▸ **Work to complete**:
Extract the lines from the first line of the records below through the line containing "The width and height of the screenshot is (2398, 526).", inclusive, and reproduce them exactly as written.

▸ **Exercise input**:
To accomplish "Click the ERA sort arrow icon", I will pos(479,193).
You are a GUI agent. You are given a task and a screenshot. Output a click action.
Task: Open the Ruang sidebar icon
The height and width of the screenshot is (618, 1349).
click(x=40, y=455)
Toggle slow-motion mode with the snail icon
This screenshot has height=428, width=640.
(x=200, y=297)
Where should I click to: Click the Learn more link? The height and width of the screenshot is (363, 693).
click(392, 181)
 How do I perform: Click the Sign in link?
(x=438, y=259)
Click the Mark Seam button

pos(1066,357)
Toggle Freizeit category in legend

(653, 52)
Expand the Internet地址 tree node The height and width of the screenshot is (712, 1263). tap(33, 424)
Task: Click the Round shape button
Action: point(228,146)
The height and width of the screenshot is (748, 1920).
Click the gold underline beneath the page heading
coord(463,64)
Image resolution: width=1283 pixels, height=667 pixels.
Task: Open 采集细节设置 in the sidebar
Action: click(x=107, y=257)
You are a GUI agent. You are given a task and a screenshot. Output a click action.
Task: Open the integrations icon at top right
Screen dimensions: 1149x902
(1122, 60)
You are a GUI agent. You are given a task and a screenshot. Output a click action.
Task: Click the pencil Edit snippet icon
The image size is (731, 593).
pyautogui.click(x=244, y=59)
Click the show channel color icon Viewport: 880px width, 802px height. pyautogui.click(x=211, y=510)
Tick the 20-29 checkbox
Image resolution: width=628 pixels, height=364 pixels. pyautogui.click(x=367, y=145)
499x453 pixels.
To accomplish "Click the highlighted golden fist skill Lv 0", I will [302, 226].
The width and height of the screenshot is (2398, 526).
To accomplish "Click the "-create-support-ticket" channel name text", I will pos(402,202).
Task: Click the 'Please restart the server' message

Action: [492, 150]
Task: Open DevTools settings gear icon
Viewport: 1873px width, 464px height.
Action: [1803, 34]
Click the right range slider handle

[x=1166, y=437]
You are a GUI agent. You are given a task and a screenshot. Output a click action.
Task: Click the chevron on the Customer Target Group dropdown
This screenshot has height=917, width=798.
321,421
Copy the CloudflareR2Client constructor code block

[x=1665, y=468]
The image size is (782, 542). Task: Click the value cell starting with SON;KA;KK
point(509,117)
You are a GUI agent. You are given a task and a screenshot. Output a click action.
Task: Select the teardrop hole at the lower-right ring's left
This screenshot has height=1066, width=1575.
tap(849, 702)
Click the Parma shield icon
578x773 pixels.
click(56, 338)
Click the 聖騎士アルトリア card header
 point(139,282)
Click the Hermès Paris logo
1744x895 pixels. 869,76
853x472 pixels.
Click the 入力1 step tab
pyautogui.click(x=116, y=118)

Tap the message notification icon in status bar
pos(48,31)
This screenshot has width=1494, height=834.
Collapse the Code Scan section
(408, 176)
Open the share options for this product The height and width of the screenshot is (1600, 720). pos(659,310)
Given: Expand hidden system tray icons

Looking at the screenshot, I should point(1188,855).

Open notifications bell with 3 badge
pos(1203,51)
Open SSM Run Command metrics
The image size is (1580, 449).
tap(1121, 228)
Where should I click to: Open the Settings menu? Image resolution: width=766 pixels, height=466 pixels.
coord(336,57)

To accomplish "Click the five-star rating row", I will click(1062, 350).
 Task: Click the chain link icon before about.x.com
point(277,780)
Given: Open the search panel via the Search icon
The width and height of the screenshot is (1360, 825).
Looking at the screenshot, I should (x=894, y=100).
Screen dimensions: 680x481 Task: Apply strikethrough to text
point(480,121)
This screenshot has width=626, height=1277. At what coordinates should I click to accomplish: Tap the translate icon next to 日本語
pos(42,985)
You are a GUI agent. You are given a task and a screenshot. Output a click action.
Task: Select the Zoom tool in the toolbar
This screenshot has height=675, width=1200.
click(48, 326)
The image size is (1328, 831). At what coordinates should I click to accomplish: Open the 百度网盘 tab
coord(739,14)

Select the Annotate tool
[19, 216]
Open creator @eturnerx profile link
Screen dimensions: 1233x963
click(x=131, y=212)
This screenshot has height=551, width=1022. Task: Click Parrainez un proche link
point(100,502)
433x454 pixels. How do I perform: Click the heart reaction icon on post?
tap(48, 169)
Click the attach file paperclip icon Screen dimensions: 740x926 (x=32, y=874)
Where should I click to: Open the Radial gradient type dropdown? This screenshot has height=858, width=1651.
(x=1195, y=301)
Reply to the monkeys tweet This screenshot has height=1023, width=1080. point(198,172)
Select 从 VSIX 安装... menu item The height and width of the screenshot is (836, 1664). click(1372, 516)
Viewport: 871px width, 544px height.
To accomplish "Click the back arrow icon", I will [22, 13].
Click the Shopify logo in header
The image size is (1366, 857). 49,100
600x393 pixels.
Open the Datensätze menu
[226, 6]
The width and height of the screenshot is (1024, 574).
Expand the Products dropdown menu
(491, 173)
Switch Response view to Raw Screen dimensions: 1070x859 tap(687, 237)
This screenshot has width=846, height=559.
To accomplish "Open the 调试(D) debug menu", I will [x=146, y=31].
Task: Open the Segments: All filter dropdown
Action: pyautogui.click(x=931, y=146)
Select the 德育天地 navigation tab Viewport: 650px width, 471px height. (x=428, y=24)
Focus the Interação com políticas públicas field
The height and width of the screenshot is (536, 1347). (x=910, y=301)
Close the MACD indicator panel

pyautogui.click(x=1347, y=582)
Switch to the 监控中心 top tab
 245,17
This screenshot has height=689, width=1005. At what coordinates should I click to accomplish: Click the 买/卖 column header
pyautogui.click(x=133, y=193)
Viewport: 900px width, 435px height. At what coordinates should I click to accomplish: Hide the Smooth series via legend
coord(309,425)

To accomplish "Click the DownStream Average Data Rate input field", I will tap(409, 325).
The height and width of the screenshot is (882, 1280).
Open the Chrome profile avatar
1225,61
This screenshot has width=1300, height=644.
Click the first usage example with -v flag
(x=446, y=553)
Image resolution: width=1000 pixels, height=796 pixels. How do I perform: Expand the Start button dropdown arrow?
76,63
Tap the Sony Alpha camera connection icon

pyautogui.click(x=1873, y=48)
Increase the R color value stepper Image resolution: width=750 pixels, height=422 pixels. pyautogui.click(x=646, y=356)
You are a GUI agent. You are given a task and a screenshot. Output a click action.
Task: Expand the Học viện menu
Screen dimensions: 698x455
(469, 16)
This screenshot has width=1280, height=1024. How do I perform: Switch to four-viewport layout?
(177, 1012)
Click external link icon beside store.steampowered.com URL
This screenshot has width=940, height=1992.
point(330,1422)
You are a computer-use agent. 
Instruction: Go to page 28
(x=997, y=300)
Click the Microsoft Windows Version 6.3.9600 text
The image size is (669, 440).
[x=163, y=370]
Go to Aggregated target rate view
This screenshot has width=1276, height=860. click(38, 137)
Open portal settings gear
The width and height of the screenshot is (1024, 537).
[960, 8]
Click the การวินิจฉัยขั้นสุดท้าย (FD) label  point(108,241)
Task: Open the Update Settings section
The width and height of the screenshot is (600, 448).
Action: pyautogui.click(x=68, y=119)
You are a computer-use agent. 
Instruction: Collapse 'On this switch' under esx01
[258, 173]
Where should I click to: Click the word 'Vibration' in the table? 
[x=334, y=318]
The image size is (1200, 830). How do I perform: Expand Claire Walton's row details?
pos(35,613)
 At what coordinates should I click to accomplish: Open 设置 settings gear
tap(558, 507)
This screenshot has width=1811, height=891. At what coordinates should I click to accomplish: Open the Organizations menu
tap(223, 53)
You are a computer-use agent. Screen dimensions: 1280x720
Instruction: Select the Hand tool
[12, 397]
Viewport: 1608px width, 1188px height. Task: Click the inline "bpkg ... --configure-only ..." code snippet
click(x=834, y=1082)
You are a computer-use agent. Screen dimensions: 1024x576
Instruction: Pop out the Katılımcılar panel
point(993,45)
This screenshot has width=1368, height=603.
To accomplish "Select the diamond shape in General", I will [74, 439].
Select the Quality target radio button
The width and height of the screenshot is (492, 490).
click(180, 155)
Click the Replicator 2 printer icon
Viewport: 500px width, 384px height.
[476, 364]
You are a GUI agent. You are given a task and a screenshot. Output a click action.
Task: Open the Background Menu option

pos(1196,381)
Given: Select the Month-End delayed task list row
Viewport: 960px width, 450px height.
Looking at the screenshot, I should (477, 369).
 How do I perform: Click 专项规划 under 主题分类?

▸ **Your response**:
To accomplish "Click the ERA sort arrow icon", I will pos(479,193).
You are a GUI agent. You are given a task and a screenshot. Output a click action.
Task: Open the Ruang sidebar icon
The height and width of the screenshot is (618, 1349).
click(x=40, y=455)
Toggle slow-motion mode with the snail icon
This screenshot has height=428, width=640.
(x=200, y=297)
Where should I click to: Click the Learn more link? The height and width of the screenshot is (363, 693).
click(392, 181)
 How do I perform: Click the Sign in link?
(x=438, y=259)
Click the Mark Seam button

pos(1066,357)
Toggle Freizeit category in legend

(653, 52)
Expand the Internet地址 tree node The height and width of the screenshot is (712, 1263). tap(33, 424)
Task: Click the Round shape button
Action: point(228,146)
The height and width of the screenshot is (748, 1920).
Click the gold underline beneath the page heading
coord(463,64)
Image resolution: width=1283 pixels, height=667 pixels.
Task: Open 采集细节设置 in the sidebar
Action: click(x=107, y=257)
You are a GUI agent. You are given a task and a screenshot. Output a click action.
Task: Open the integrations icon at top right
Screen dimensions: 1149x902
(1122, 60)
You are a GUI agent. You are given a task and a screenshot. Output a click action.
Task: Click the pencil Edit snippet icon
The image size is (731, 593).
pyautogui.click(x=244, y=59)
Click the show channel color icon Viewport: 880px width, 802px height. pyautogui.click(x=211, y=510)
Tick the 20-29 checkbox
Image resolution: width=628 pixels, height=364 pixels. pyautogui.click(x=367, y=145)
499x453 pixels.
To accomplish "Click the highlighted golden fist skill Lv 0", I will [302, 226].
The width and height of the screenshot is (2398, 526).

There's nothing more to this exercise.